The fidelity control of nucleotide selectivity in SARS-CoV-2 RdRp through amino acid mutations via molecular dynamics simulations

Abstract

The RNA-dependent RNA polymerase (RdRp) of SARS-CoV-2 (CoV2-RdRp) is a promising antiviral drug target for nucleotide analogue drugs such as the remdesivir nucleotide analogue (RTP). In this study, based on the most recently identified new substrate-bound insertion state of CoV-2-RdRp with ATP or RTP, we used all-atom molecular dynamics simulations to investigate the nucleotide selectivity or fidelity control of CoV2-RdRp upon the effects of multiple-point amino acid mutations, namely, K551A/R553A/R555A and T687A/N691A/S759A. We found that RTP exhibited greater binding stability than the natural substrate ATP in both the pre-insertion and insertion states for both the wild-type and mutated CoV2-RdRp complexes.

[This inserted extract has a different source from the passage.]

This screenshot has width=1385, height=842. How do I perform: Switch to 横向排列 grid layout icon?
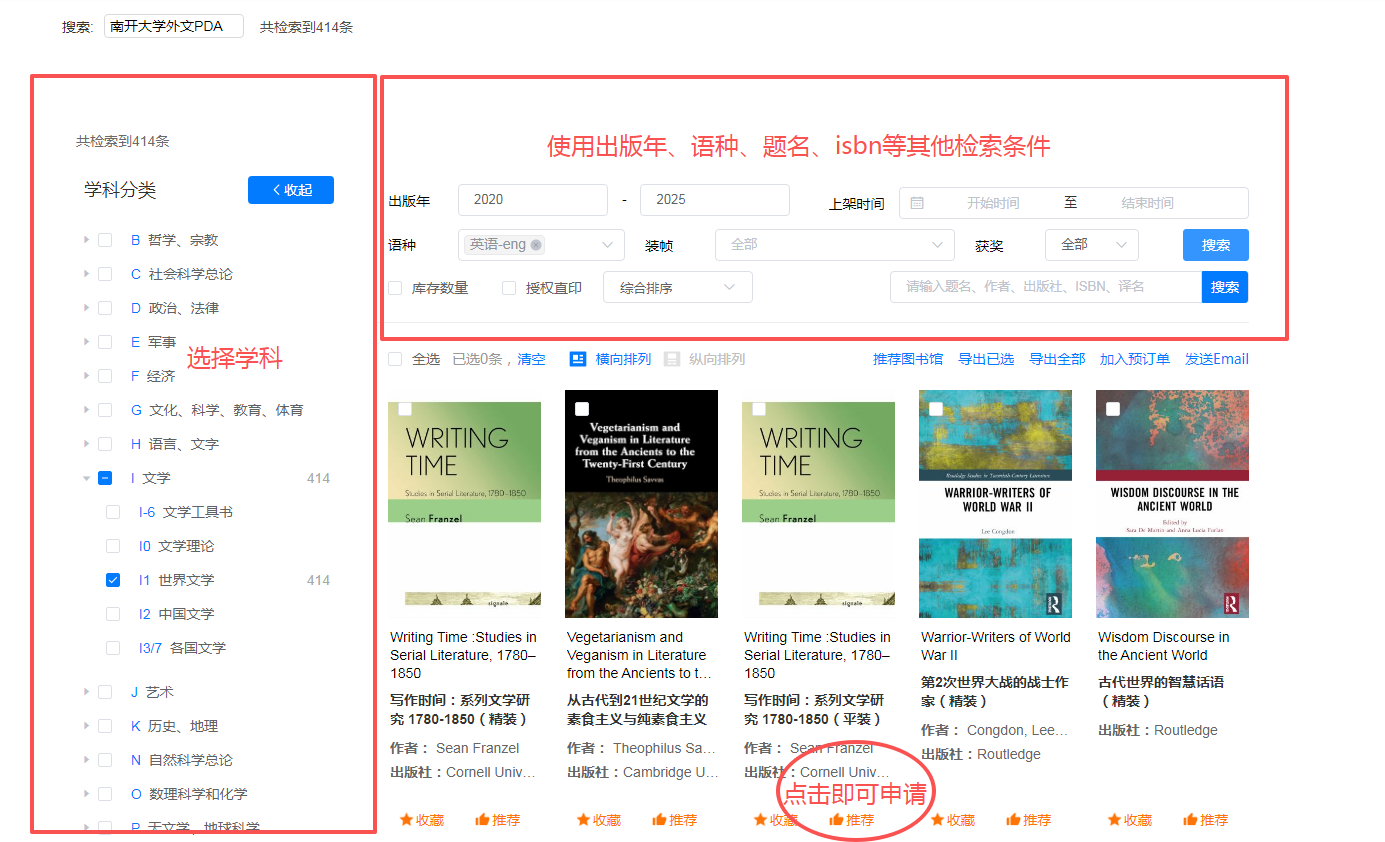point(578,359)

In addition, multiple-point amino acid mutation K551A/R553A/R555A mainly effected the stability of CoV2-RdRp in the pre-insertion state for ATP and RTP and had a greater influence on the stability of ATP than RTP. In addition, the multiple-point amino acid mutations T687A/N691A/S759A mainly effected the stability of CoV2-RdRp-RTP in both the pre-insertion state and insertion state through the interactions between RTP and residues T687/N691/S759. The binding interaction between RTP and residues S759/T687/N691 revealed that the binding of the 1′-cyano group of the RTP ribose within the pocket formed by key residues T687, N691, and S759 was a critical factor in the RTP insertion process.